从多表连接后的select count(*)看待SQL优化
一朋友问我,以下这SQL能直接改写成select count(*) from a
吗?
SELECT COUNT(*) FROM a LEFT JOIN b ON a.a1 = b.b1 LEFT JOIN c ON b.b1 = c.c1
废话不多说,直接上实验。
1. 准备数据
创建测试表a,b,c
,并插入数据,a有重复数据,b是唯一数据,c是唯一数据,d有重复数据。
1) 创建a表
create table a (a1 int); insert into a select 1; insert into a select 2; insert into a select 3; insert into a select 1; insert into a select 2; insert into a select 3; insert into a values(null); insert into a values(null); insert into a values(null); insert into a values(null);
2)创建b表
create table b (b1 int); insert into b select 1; insert into b select 2; insert into b select 3; insert into b select 4; insert into b select 5;
3)创建c表
create table c (c1 int); insert into c select 7; insert into c select 8; insert into c select 9; insert into c values(null); insert into c values(null);
4)创建d表
create table d (d1 int); insert into d select 1; insert into d select 1; insert into d select 1; insert into d select 1; insert into d select 1; insert into d select 1;
2. 数据查看
a表 | b表 | c表 | d表 |
---|---|---|---|
1 | 1 | 7 | 1 |
2 | 2 | 8 | 1 |
3 | 3 | 9 | 1 |
1 | 4 | null | 1 |
2 | 5 | null | 1 |
3 | 1 | ||
null | |||
null | |||
null | |||
null |
3. SQL示例
3.1 a表连接b表再连接c表(N:1:1
的关系)
a表连接列有重复数据,b,c两表的连接列都是唯一数据
SELECT COUNT(*) FROM a LEFT JOIN b ON a.a1 = b.b1 LEFT JOIN c ON b.b1 = c.c1 +----------+ | COUNT(*) | +----------+ | 10 | +----------+ 1 row in set (0.00 sec)
返回的10条数据
此时SQL只返回a表的数据,那么这时候SQL可以改写成
mysql> select count(*) from a; +----------+ | count(*) | +----------+ | 10 | +----------+ 1 row in set (0.00 sec)
3.2 b表连接a表再连接c表(1:N:1
的关系)
SELECT count(*) FROM b LEFT JOIN a ON b.b1 = a.a1 LEFT JOIN c ON a.a1 = c.c1 +----------+ | count(*) | +----------+ | 8 | +----------+ 1 row in set (0.00 sec)

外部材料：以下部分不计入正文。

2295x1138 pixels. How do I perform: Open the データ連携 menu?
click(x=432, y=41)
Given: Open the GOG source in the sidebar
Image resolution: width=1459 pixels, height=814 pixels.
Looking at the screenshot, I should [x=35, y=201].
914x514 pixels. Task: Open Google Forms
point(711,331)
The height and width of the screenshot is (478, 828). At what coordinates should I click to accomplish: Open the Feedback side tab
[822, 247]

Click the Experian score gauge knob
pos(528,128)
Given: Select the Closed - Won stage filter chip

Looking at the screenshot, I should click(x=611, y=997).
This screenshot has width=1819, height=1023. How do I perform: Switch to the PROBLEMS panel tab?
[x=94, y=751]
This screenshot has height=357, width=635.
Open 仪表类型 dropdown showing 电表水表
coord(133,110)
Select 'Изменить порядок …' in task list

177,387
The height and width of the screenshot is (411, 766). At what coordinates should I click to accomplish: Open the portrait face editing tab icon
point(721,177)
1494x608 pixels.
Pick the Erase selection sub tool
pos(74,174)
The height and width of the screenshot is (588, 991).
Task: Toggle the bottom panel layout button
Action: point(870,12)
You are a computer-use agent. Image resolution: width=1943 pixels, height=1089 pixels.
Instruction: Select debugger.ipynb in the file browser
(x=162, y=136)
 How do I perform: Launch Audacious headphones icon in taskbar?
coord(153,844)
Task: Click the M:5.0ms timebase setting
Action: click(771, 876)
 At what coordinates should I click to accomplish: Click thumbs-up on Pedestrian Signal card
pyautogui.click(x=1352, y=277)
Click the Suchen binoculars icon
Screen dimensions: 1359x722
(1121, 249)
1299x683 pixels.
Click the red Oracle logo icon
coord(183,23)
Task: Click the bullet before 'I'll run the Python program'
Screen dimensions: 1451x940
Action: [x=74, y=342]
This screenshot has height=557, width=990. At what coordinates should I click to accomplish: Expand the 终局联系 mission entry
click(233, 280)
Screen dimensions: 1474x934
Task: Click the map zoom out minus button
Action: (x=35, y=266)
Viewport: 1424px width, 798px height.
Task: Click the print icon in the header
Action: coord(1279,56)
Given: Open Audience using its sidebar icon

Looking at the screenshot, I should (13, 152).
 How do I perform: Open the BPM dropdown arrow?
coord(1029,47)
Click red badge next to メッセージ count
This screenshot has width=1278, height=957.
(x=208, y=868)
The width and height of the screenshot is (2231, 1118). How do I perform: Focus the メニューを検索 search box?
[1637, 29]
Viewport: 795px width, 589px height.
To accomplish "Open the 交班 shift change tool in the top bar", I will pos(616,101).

原本b表是5条数据,left join后变为8条,此时就不能改写成上述形式了,我们来看下,具体数据是什么。
+------+------+------+ | b1 | a1 | c1 | +------+------+------+ | 1 | 1 | NULL | | 2 | 2 | NULL | | 3 | 3 | NULL | | 1 | 1 | NULL | | 2 | 2 | NULL | | 3 | 3 | NULL | | 4 | NULL | NULL | | 5 | NULL | NULL | +------+------+------+ 8 rows in set (0.00 sec)
可以看到a表的重复数据,在b表重复展现了,c表与a表连接,没有相等的数据(null不等于null)所以c1列展现都为null值。
这时候此SQL可以等价于以下:
SELECT count(*) FROM b LEFT JOIN a ON b.b1 = a.a1; +----------+ | count(*) | +----------+ | 8 | +----------+ 1 row in set (0.00 sec)
3.3 a表与d表相连接(N:N关系)
SELECT * FROM a LEFT JOIN d ON a.a1 =d.d1; +------+------+ | a1 | d1 | +------+------+ | 1 | 1 | | 1 | 1 | | 1 | 1 | | 1 | 1 | | 1 | 1 | | 1 | 1 | | 1 | 1 | | 1 | 1 | | 1 | 1 | | 1 | 1 | | 1 | 1 | | 1 | 1 | | 2 | NULL | | 3 | NULL | | 2 | NULL | | 3 | NULL | | NULL | NULL | | NULL | NULL | | NULL | NULL | | NULL | NULL | +------+------+ 20 rows in set (0.00 sec)
可以看a表a1列数据组成是 a表2个1
* b表 6个1
= 12个1
,再加上原本a1列的数据8条,总共20条数据。
4. 总结
从以上实验可以延伸到,如果连接列基数很低,此时left join就相当于笛卡儿积。。
所以在做SQL优化时候,尤其需要关注连接列的基数,与表与表之间的关系。